This is a far cry from the field’s reputation in the 1990s, when Wooldridge was finishing his PhD. AI was still seen as a weird, fringe pursuit; the wider tech sector viewed it in a similar way to how established medicine views homeopathy, he says.
Today’s AI research boom has been fueled by neural networks, which saw a big breakthrough in the 1980s and work by simulating the patterns of the human brain. Back then, the technology hit a wall because the computers of the day weren’t powerful enough to run the software. Today we have lots of data and extremely powerful computers, which makes the technique viable.
New breakthroughs, such as the chatbot ChatGPT and the text-to-image model Stable Diffusion, seem to come every few months. Technologies like ChatGPT are not fully explored yet, and both industry and academia are still working out how they can be useful, says Stone.
Instead of a full-blown AI winter, we are likely to see a drop in funding for longer-term AI research and more pressure to make money using the technology, says Wooldridge. Researchers in corporate labs will be under pressure to show that their research can be integrated into products and thus make money, he adds.
That’s already happening. In light of the success of OpenAI’s ChatGPT, Google has declared a “code red” threat situation for its core product, Search, and is looking to aggressively revamp Search with its own AI research.
Stone sees parallels to what happened at Bell Labs. If Big Tech’s AI labs, which dominate the sector, turn away from deep, longer-term research and focus too much on shorter-term product development, exasperated AI researchers may leave for academia, and these big labs could lose their grip on innovation, he says.

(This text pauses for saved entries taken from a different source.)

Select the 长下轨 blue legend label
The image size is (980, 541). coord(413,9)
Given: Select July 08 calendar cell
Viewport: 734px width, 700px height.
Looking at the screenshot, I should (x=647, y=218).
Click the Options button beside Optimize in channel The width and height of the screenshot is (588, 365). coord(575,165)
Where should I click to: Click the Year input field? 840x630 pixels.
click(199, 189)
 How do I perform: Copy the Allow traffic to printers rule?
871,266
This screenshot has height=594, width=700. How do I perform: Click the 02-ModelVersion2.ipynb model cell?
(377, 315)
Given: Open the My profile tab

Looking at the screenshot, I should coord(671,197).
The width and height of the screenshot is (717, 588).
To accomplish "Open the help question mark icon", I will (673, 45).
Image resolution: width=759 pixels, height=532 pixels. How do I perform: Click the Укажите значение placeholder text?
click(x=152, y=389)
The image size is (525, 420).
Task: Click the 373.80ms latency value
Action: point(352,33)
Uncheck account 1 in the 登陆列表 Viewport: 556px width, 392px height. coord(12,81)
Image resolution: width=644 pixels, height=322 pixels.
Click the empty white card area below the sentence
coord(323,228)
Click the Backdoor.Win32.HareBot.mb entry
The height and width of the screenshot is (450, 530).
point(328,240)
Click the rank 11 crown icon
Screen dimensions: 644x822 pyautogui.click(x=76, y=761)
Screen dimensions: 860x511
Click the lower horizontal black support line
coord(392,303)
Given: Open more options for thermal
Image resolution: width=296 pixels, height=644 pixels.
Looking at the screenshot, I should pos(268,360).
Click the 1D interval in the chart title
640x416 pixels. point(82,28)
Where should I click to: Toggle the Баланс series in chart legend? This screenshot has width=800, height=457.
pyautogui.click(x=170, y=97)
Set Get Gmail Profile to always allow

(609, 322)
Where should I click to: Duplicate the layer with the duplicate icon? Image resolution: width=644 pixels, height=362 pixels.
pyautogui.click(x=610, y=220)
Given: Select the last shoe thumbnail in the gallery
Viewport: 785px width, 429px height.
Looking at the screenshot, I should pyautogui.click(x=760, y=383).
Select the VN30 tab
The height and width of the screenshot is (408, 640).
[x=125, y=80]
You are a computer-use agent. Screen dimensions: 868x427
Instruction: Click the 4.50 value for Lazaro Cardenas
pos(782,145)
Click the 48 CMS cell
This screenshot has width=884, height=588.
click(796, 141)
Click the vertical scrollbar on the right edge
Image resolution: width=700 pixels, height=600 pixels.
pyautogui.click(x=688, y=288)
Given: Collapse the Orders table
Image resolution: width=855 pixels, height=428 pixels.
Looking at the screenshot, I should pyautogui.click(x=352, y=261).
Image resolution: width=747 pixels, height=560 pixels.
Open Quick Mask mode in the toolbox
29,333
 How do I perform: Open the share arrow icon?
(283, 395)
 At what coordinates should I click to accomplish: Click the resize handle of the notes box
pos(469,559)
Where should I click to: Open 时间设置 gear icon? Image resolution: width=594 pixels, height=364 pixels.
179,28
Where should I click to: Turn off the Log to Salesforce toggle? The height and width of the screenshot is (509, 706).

That’s not necessarily a bad thing. There are a lot of smart people looking for jobs at the moment. Venture capitalists are looking for new startups to invest in as crypto fizzles out, and generative AI has shown how the technology can be made into products.
This moment presents the AI sector with a once-in-a-generation opportunity to play around with the potential of new technology. Despite all the gloom around the layoffs, it’s an exciting prospect.